Will Brazil keep up with the latest advances in AIDS therapies and roll out generic versions of new drugs as they appear?

"Well, negotiations are under way with Merck and other companies to work more closely together hopefully," Munhoz said. "We've already achieved significant price reductions for two of the recent therapies. But in the future, we frankly want more flexibility when it comes to licenses and other legal issues.
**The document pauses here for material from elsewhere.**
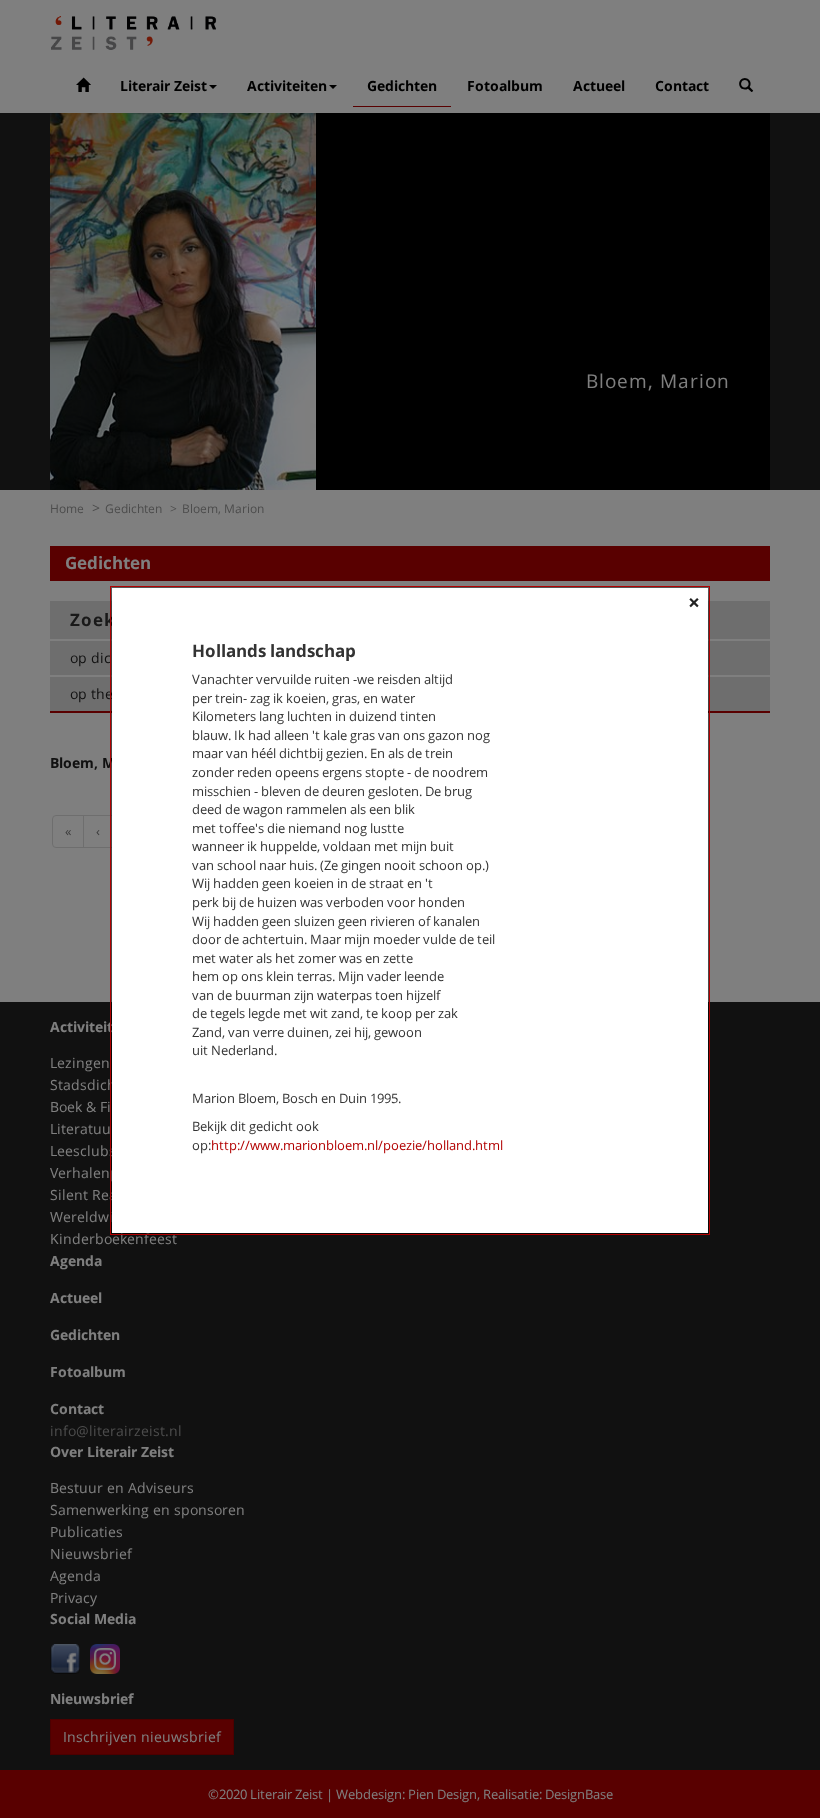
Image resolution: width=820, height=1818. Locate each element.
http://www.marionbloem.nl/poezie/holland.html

Are we going to talk about this in terms of breaking a patent or saving lives?"

As Brazil and its health ministry cautiously savor their AIDS policy success, the health minister himself is being cited as a possible candidate in the 2002 presidential election.

For the government of President Fernando Henrique Cardoso, who cannot by law run for a third term, Serra's triumphs are one bright spot in a political season marred by an energy crisis, a moribund economy and corruption scandals.

For now, though, Serra is refusing to entertain speculation. "AIDS policy has nothing to do with a presidential run," he snapped at a journalist who raised the question.

In the next breath, however, he said, "When it comes to health policies, especially at this time in our fight against AIDS, you need continuity. If you look at our ministry, we've kept to our targets in our public health campaigns -- and the world recognizes us as a success. I think we should keep that going in the years ahead."

A proud health minister -- as well as a presidential candidate in the wings? Political observers here say the government's AIDS policy may be one of the best bets in attracting voters during next year's campaign season.